Lines holding the word "agent" must be located in the listing below and copied.

# RECORDS SUPPLIED
━━━━━━

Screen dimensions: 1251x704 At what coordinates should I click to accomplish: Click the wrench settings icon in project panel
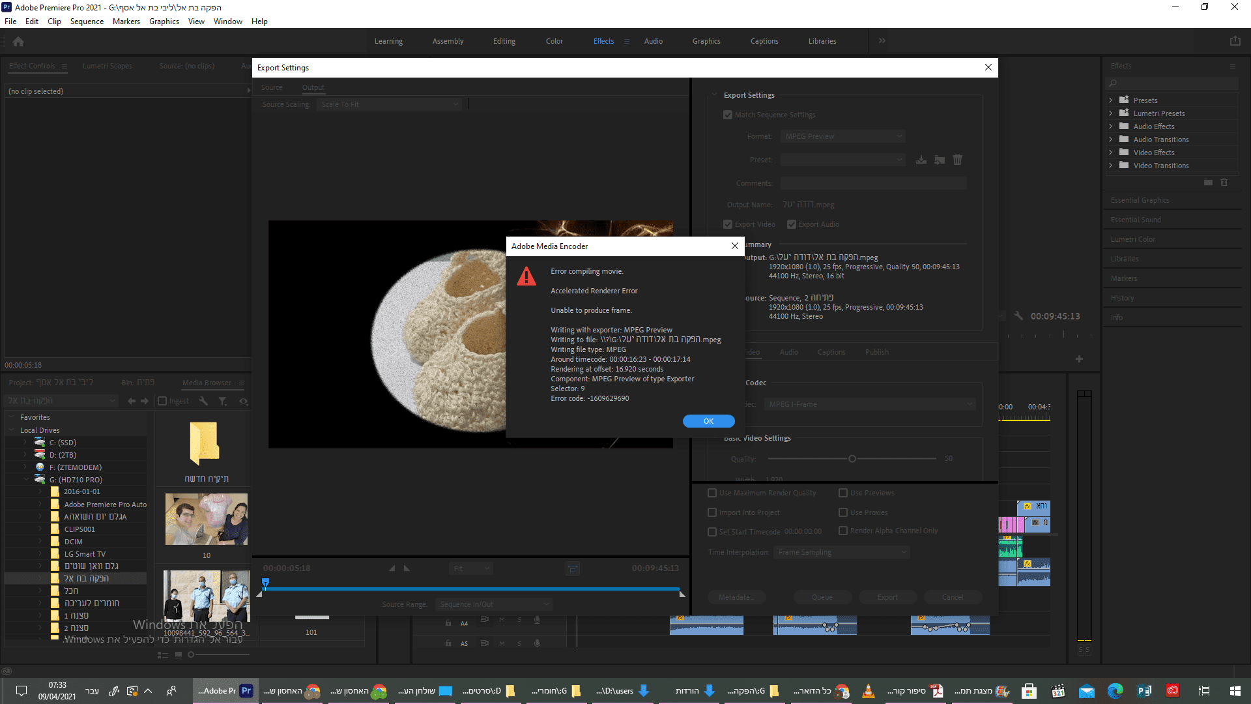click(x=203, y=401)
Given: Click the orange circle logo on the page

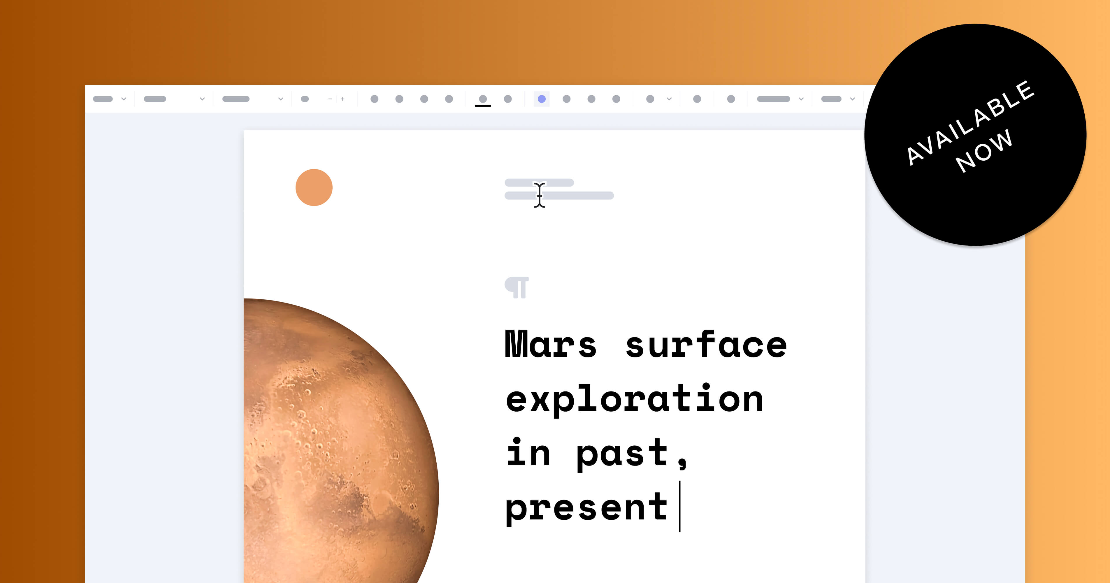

━━━━━━

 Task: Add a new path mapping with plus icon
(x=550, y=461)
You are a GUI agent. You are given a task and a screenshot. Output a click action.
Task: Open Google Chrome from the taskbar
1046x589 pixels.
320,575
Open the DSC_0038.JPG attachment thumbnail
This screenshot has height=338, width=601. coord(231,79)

━━━━━━

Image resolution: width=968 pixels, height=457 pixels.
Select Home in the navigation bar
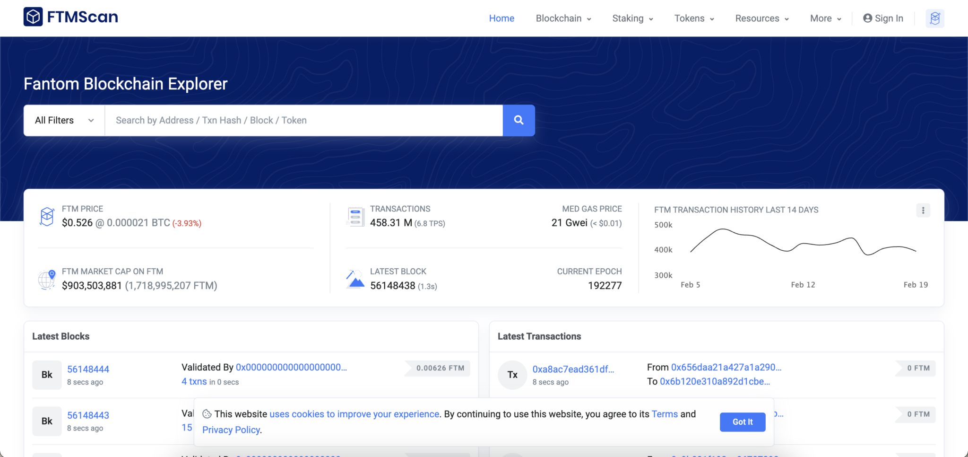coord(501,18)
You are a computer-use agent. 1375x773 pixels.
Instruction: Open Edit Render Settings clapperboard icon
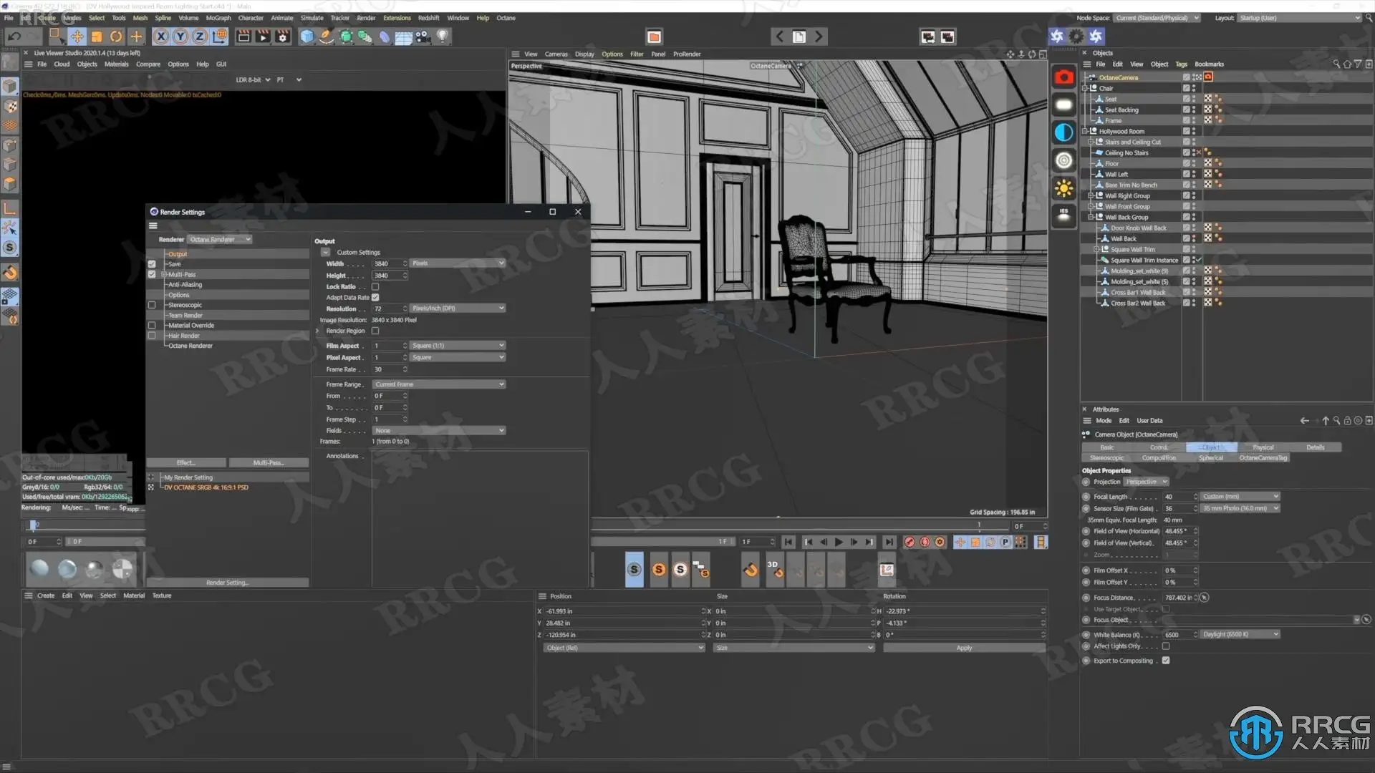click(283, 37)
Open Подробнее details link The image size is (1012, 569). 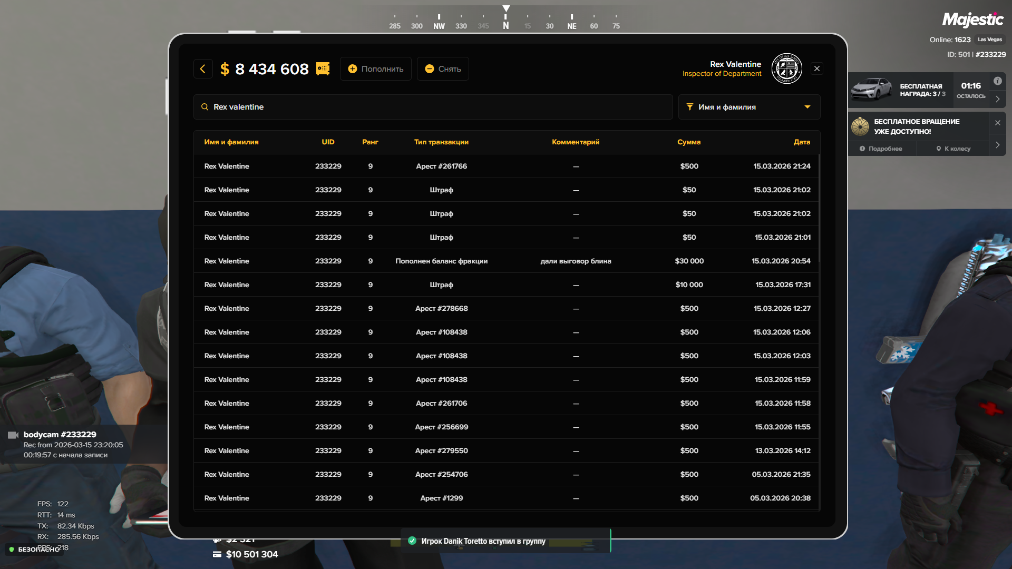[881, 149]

━━━━━━

# RESULT OF THIS EXERCISE
You are a GUI agent. You are given a task and a screenshot. Output a click action.
You are a computer-use agent. 1375x773 pixels.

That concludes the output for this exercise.